Sayangnya, mereka kemudian harus berhadapan dengan Paper Rex (PRX), tim unggulan dari wilayah Pacific yang dikenal dengan gaya bermain eksplosif dan tidak terduga.
Dalam pertandingan yang berlangsung sengit, All Gamers harus mengakui keunggulan koordinasi dan mekanik individu para pemain Paper Rex dengan skor akhir 2-1.
Kekalahan ini tidak hanya menyingkirkan All Gamers dari turnamen, tetapi juga menegaskan dominasi region Americas dan Pacific yang kini menyapu bersih slot tersisa di fase akhir kompetisi. Keberhasilan Paper Rex melaju sekaligus memberikan harapan besar bagi komunitas VALORANT di Asia Tenggara.
Sorotan Komunitas dan Dominasi Region Americas-Pacific
Tersingkirnya BBL Esports menarik perhatian luas dari komunitas internasional. Sebelum turnamen dimulai, tim ini dikenal sangat vokal melalui berbagai komentar tajam di panggung maupun sesi konferensi pers.
Hasil akhir yang tidak sesuai dengan ekspektasi tinggi tersebut memicu beragam reaksi, sekaligus menjadi pelajaran berharga mengenai betapa dinamis dan kejamnya level kompetisi internasional VALORANT saat ini.

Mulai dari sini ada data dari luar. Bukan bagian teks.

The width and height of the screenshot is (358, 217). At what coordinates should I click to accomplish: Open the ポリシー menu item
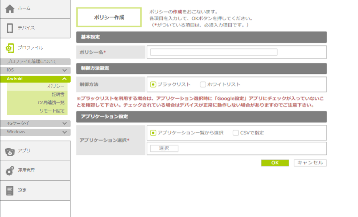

Dengan gugurnya seluruh wakil EMEA dan China, perebutan gelar juara Masters Santiago 2026 kini menyisakan persaingan panas antara tim-tim dari wilayah Americas dan Pacific. Setiap laga yang tersisa akan menjadi sangat krusial untuk menentukan siapa yang akan dinobatkan sebagai tim terbaik dunia di awal musim VCT 2026.
Ketatnya persaingan ini membuktikan bahwa peta kekuatan esports global terus berkembang dengan strategi dan mekanik yang semakin sulit ditebak.